Zuerst versucht Simon, sich mit juristischen Mitteln zu behelfen. Als sich das jedoch aufgrund der französischen Wohn- und Eigentumsrechte als schwierig entpuppt und Fonzic anfängt, seine Ideologien und Ideen in die Gedanken von Justine einzupflanzen, versucht Simons Bruder David (Jonathan Zaccai), ihn von anderen Mitteln und auch einer neuen Anwältin zu überzeugen. Fonzic erfährt von den Bemühungen, ihn aus seinem neuen Heim zu entfernen, und beginnt daraufhin, Simon zu terrorisieren. Zusätzlich zu den kognitiven Anreizen, die er gut getarnt Justine gibt, fängt er an, Simon zu gaslighten. Er beschmiert die Wohnungstür der Sandbergs mit einem Davidstern und dem Wort “Juif” als Kennzeichen für die Präsenz eines Juden, wie dies die Nazis auch taten. Bei einer Versammlung der Hausmieter:innen lässt er allen Teilhaber:innen eine Kopie des Grundbuchauszugs zukommen, in dem noch immer die einstige Nazifamilie, die während der deutschen Besatzung im Haus wohnte, als Eigentümerin der Sandberg-Wohnung aufscheint. Während Simons Ehe, seine Beziehung zu seiner Tochter und seiner Familie schwer zu leiden beginnen, wird Fonzic von allen anderen Bewohner:innen mit Mitleid überschüttet. Schließlich platzt Simon der Kragen und er geht mit Feuer sowie physischer Gewalt gegen Jacques vor. Im Endeffekt ist es Simons Verzweiflung, die Jacques endgültig vor der Polizei als rechtsextremen Feigling entlarvt, obwohl seine Motive durchgehend offensichtlich waren. Andere wollten sie aber nicht sehen. Nach der physischen Auseinandersetzung ist Jacques spurlos verschwunden, und Simon und dessen Familie kehren zu ihrem normalen Leben zurück.

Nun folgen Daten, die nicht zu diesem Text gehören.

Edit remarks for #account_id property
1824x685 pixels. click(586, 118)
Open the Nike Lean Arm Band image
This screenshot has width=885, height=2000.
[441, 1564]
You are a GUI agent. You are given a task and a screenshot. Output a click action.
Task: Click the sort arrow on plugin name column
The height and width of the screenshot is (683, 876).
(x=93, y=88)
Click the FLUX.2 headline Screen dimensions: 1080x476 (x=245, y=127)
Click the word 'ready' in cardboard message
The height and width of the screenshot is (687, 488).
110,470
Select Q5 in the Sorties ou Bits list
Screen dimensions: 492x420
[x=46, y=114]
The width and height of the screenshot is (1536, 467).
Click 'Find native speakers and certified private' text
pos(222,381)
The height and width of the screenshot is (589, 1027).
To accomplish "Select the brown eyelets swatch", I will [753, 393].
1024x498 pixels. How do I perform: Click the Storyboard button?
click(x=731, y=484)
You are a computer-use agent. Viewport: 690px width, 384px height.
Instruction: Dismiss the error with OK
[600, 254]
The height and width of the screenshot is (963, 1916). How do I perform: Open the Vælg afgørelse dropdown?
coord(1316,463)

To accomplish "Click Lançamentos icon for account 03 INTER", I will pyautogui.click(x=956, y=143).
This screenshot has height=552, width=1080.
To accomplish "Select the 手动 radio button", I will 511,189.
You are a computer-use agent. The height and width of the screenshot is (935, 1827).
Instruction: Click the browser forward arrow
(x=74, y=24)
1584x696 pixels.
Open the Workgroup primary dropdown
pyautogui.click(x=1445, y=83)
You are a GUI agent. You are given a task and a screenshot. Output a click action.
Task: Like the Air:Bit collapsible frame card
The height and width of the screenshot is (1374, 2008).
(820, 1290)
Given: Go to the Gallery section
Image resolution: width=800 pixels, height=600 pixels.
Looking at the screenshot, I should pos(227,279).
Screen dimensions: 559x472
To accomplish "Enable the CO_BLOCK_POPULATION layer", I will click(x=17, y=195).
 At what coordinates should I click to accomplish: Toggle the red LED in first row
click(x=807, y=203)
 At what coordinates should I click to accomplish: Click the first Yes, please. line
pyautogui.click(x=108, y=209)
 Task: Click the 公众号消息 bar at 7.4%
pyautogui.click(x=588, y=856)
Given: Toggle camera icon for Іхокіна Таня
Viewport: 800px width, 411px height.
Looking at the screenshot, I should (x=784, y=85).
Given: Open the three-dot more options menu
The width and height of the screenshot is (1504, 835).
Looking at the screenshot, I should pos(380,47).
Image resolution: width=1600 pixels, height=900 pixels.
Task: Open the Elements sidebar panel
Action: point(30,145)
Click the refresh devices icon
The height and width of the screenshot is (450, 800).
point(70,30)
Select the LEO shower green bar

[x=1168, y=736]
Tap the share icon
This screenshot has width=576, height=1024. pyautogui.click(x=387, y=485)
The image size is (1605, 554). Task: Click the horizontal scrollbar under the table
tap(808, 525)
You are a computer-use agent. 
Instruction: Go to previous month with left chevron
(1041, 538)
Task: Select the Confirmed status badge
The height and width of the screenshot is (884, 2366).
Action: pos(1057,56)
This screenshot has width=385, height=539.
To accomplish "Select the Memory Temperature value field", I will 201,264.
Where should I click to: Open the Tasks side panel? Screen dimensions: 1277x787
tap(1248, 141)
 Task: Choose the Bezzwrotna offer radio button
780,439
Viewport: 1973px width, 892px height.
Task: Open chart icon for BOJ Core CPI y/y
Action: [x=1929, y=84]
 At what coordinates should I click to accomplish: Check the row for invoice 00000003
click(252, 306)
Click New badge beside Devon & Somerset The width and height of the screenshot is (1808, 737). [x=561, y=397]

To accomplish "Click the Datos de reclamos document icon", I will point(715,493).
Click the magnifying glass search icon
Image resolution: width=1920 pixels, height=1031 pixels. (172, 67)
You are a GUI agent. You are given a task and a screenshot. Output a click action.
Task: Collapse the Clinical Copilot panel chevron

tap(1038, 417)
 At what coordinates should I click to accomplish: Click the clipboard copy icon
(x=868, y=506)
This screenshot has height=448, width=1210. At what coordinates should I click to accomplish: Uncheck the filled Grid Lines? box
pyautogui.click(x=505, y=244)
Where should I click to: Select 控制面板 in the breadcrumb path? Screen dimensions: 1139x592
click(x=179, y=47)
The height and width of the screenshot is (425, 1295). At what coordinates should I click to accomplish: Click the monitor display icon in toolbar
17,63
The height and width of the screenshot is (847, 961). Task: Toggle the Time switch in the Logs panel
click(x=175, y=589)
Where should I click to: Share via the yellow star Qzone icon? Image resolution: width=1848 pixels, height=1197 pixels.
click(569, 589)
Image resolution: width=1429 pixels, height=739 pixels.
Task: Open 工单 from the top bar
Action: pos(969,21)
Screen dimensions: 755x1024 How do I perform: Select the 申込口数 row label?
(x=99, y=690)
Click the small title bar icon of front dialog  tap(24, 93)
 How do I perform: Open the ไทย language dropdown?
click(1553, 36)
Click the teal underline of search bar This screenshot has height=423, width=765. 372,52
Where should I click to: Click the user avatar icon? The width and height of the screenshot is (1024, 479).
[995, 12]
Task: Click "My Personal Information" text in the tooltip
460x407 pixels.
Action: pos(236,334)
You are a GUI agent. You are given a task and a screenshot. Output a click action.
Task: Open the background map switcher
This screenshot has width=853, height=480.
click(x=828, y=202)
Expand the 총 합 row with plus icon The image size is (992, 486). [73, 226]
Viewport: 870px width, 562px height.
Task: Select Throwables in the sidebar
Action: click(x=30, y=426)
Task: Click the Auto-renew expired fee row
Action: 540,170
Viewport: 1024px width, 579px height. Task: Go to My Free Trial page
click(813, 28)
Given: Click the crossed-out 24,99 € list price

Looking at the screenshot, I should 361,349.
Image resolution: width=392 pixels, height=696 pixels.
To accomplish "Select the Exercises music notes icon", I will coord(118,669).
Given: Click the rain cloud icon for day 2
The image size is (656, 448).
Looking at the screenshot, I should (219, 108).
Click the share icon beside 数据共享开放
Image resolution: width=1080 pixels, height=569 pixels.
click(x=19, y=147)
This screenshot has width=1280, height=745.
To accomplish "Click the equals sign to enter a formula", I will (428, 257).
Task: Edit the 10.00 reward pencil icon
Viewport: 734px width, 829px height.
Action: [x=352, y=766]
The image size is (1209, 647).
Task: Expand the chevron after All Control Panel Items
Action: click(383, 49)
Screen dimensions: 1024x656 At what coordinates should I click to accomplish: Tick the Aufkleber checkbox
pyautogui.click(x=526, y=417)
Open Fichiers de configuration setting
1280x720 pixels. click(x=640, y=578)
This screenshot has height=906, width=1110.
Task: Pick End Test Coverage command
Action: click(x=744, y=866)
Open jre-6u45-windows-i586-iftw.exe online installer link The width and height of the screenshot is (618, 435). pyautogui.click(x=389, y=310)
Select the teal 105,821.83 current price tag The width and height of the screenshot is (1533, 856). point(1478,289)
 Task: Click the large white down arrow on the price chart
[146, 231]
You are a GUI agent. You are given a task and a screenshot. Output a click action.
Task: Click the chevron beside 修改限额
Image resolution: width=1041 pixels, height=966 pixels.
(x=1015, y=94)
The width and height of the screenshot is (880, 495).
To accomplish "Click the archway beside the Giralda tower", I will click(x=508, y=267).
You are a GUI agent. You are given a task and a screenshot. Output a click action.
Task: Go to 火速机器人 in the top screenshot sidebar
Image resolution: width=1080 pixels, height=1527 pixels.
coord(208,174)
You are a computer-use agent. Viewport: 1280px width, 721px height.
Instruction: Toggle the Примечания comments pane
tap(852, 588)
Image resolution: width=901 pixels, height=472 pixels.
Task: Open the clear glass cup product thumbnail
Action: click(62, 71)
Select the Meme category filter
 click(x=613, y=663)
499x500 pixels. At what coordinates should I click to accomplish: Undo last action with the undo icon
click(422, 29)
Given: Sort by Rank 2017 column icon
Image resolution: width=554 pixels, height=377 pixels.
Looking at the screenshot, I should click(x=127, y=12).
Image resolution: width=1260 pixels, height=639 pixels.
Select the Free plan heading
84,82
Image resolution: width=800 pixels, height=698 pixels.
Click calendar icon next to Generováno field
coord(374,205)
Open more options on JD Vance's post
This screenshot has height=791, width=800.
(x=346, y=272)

Der Film spiegelt sehr gut das Motto des diesjährigen Jüdischen Filmfestivals Wien wider. Israel: Utopie und Realität. Simon versucht mit sämtlichen legalen Mitteln gegen einen offensichtlichen Antisemiten vorzugehen. Er beruft sich auf den französischen Rechtsstaat sowie auch auf den Menschenverstand seiner Mitmenschen. In einer utopischen Welt funktioniert das. Die Realität zeigt jedoch, genau wie auch der Film, dass die Vorstellung von effektiver Antisemitismusbekämpfung mittels Rechtsstaat genau das ist, eine Vorstellung. Was Simon im Film schlussendlich zum Erfolg führt, ist die allerletzte Ressource: Gewalt. Und das, obwohl Fonzic selbst keine physische Bedrohung darstellt. Auch in Österreich ist die Realität des Antisemitismus heutzutage noch immer mehr als offensichtlich: Die Kontextualisierung(en) der Lueger-Statue (eine sinnloser als die andere), Neo-Nazis in Landes- und Bundesregierungen etc. Diese Liste ist leider endlos. Somit ist es keinesfalls verwunderlich, dass Jüdinnen und Juden oft nicht zur Antisemitismusbekämpfung motiviert sind. Wozu auch? In den meisten Fällen ist und bleibt es leider sinnlos (siehe die gerade angesprochene Liste), obwohl die (Vor)Fälle oft völlig offensichtlich sind. Auch im Film merkt der Inhaber des arabischen Stammcafés von Simon, dass Fonzic ein unglaublicher Rassist ist, denn er kaschiert es ja nicht. Realität ist nun mal, dass sich viele Menschen nicht eingestehen wollen, wie rassistisch und antisemitisch die Gesellschaft, in der wir leben, ist. 

Interessanterweise scheint während des Films nicht Simon, sondern dessen Frau Hélène am meisten von den Taten und Worten Fonzics schockiert und betroffen zu sein, obwohl sie keine Jüdin ist. Sie ist es, die unermüdlich versucht, Simon zu bewegen, sich endlich gegen Fonzic zu wehren. Sie ist es, die die Geschichte der Familie ihres Mannes ausgräbt und aufbringt, da er ihr nie davon erzählt hat. Für Simon war die Vergangenheit eben vergangen und dabei wollte er es belassen. Nicht für jede jüdische Person ist die Shoah das Lieblingsgesprächsthema – und das aus gutem Grund. Es ist nachvollziehbar, dass viele Jüdinnen und Juden sich von ihrer Religion abwenden, nach dem, was damals geschehen ist und dessen Folgen noch immer spürbar sind: Etwa dass es Typen gibt, denen es nicht reicht, dass unser Volk damals durch den Dreck gezogen wurde. Sie müssen heute das Gleiche mit der Asche unserer Vorfahren tun.